═══ SUPPLIED RECORDS

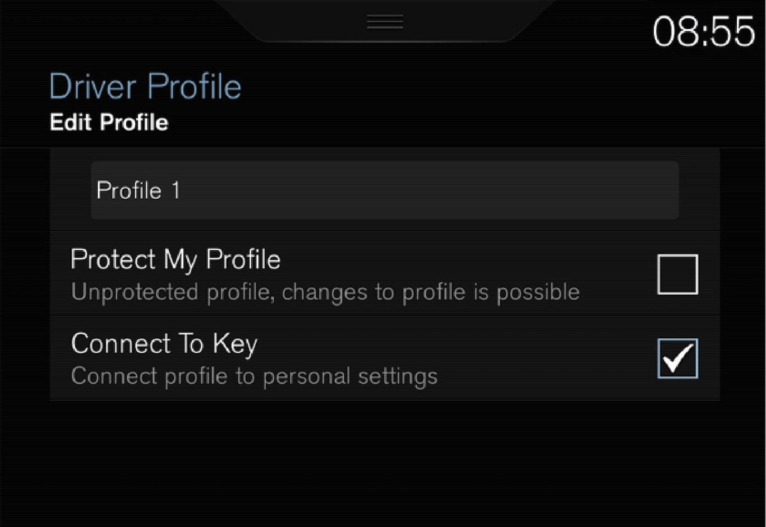Click the Driver Profile heading
The height and width of the screenshot is (527, 766).
pos(145,87)
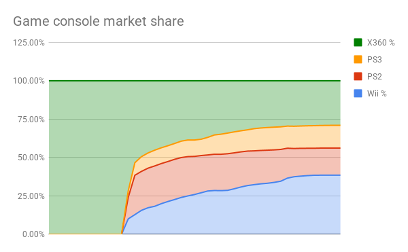Screen dimensions: 408x252
Task: Click the 125.00% axis label
Action: [29, 43]
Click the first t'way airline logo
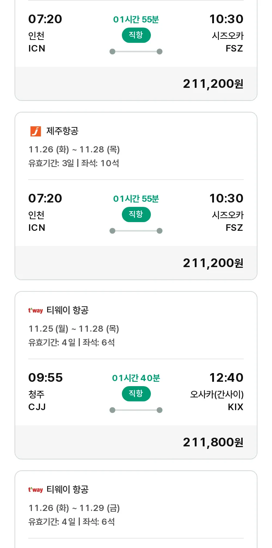272x548 pixels. pyautogui.click(x=36, y=310)
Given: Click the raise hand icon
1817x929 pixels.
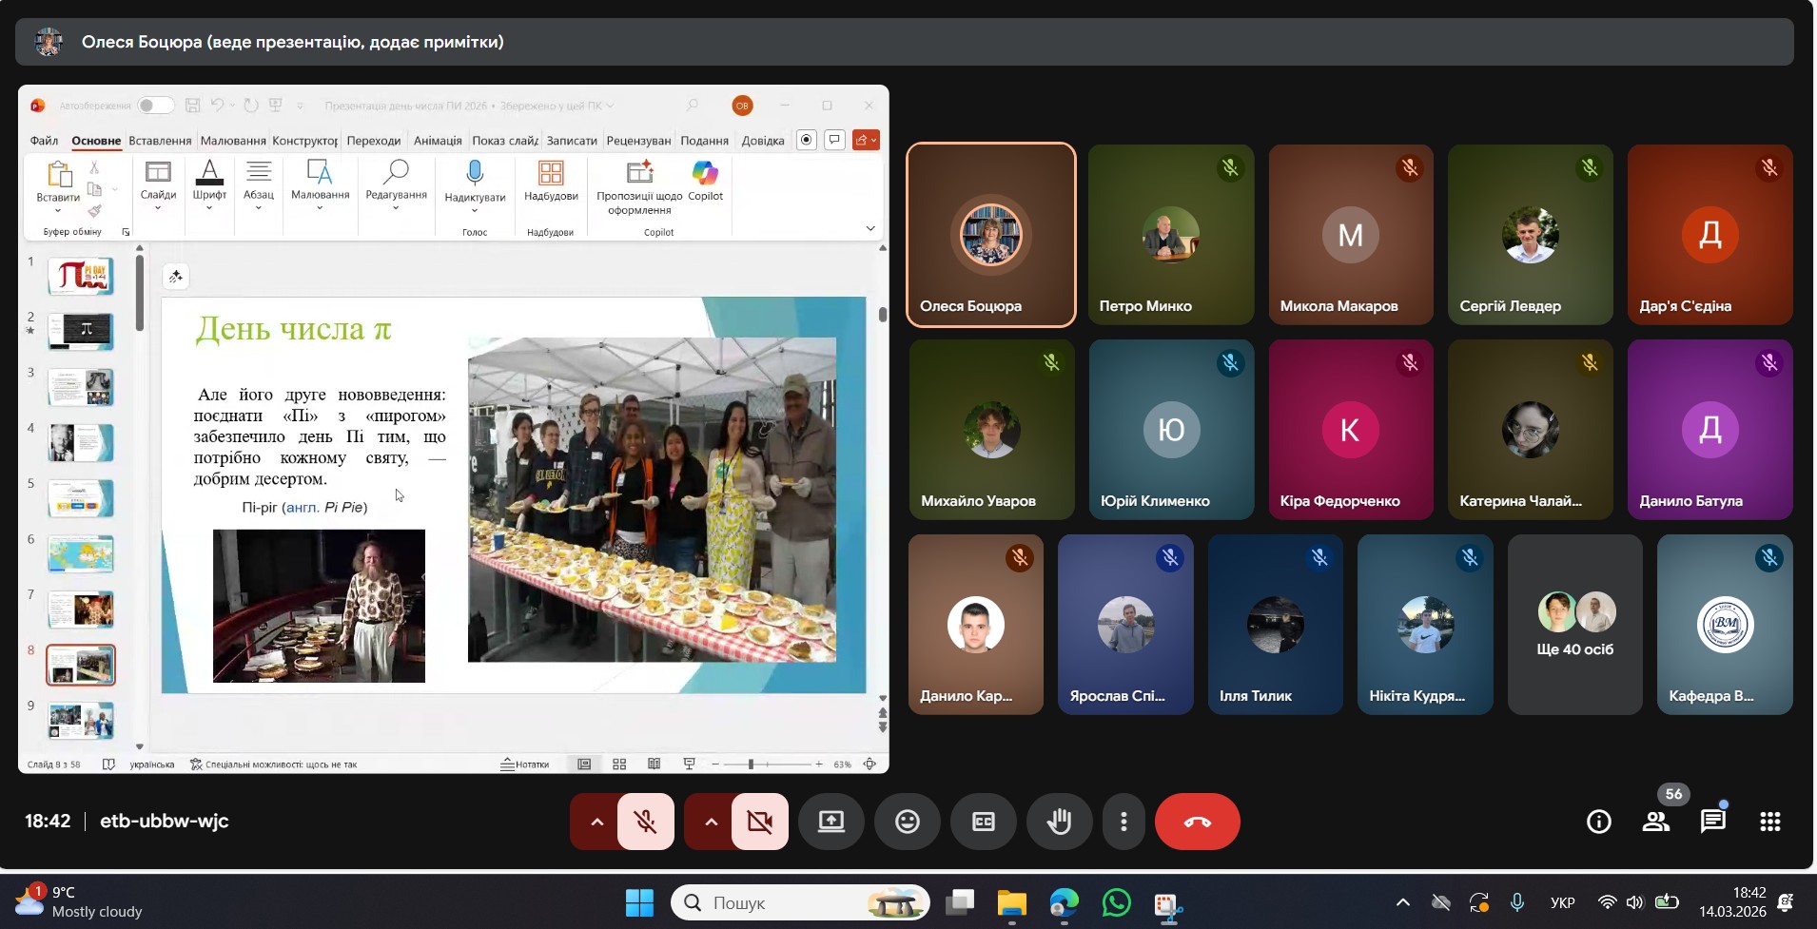Looking at the screenshot, I should point(1059,822).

══════

Give back exactly the lines from the one containing "Click the first t'way airline logo" to the final line of the entries, both included, and no picture.

EXERCISE SOLUTION:
Click the first t'way airline logo
272x548 pixels. pyautogui.click(x=36, y=310)
Given: Click the raise hand icon
1817x929 pixels.
Looking at the screenshot, I should point(1059,822).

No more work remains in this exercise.